Spent some time this evening refining the handling of participants and their display on the assertion entry page.  It looks like this is getting close to the point where the owl builder tool will need some attention so that assertions can actually pass through the chain from arachadmin to the online knowledge-base.

I realized this afternoon that spending much time worrying about inference in the arachadmin (frontend) tool was wasted – reasoning should be reserved mostly for the owl builder, which uses OWLAPI and a reasoner (haven’t decided which yet), and to a lesser extent, the Sesame server on the web server.  There is a bit of reasoning, or more properly filtering, in the frontend to keep junk or out of scope terms out of the drop-down lists, but deciding which subsumers (parents) of used terms should be included in the knowledge base is more properly done with a full reasoner, rather than graph traversal hacks in python.

I’ve noticed a few people have stumbled on this blog or the arachnolingua front page – thanks for having a look.  Meanwhile, I work towards finishing the gaps in the workflow so I can start sharing the wealth of spider behavior I’ve collected (and don’t worry, other arachnids will be represented as well).



Assertions, participants, and other artifacts

I’ve been quiet for over a month now, though not inactive with Arachnolingua.  I spent the first couple of weeks working through the forms chapter in the web2py book which was helpful both in the context of Arachadmin as well as a couple of issues that came up with the day job.  This was all in support of making a reasonably useful page for entering assertions, which are the primary records for generating behavior instances in arachnolingua.  Along with the web2py review, there was a fair amount of database redesign as I worked through the relation between participants (animals, their parts, and environmental substrates).  Participants might be individuals or quantified (e.g., some Habronattus californicus, portion of substance granite).  While animal and term terms come easily from existing taxonomy and anatomy ontologies, environmental participants will require pulling terms from one or more environment related ontologies.  Since it looks like I have an invite to the next Phenotype RCN in February, which will focus on environment, I should have an opportunity to size up the options.

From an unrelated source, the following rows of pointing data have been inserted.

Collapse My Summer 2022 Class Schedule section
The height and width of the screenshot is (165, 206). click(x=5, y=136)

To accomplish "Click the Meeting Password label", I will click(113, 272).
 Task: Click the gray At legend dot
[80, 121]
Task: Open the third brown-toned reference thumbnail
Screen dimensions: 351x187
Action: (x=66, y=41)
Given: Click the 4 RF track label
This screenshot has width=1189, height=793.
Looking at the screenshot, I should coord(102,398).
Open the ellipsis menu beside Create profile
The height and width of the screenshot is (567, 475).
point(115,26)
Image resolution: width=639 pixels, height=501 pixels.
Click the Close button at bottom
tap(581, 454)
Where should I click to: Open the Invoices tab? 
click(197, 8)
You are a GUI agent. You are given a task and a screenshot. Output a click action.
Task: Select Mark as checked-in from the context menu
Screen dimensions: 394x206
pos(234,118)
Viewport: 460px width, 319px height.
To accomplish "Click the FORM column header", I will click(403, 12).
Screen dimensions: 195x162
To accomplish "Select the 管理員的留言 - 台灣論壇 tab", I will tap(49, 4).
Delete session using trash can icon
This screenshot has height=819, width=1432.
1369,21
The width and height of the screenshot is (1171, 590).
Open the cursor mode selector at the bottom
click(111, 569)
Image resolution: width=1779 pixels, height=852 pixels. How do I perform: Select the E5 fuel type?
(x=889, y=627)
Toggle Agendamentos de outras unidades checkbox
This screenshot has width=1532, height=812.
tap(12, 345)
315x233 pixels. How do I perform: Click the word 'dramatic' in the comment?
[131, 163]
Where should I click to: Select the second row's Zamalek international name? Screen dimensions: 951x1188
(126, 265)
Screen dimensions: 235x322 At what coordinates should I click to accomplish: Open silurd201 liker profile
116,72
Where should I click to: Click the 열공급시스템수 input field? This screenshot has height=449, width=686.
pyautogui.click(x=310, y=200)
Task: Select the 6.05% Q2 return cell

Once I had a basic version of the assertion page up (no screenshots yet, it’s very much a work in progress), I started realizing just how long the drop down list for taxa would be.  I’ve not doing anything fancy with text completion (haven’t had any success with the text completion widget in web2py), so making taxon selection more manageable has focused on reducing the length of the list by filtering out irrelevant terms.  NCBI taxonomy, as anyone who has worked with term exports knows, contains, in addition to Linnean terms, identifiers for incompletely identified samples (e.g., Lycosidae sp.) which will often include lab identifiers.  Since these deposits are very unlikely to form the basis of any behavior observations, I’ve implemented filtering, currently just removing any children of nodes with labels of the form ‘unclassified x’.  This does not remove all the problem terms, the messier stage of filtering out terms by regex matching against labels will wait for another day.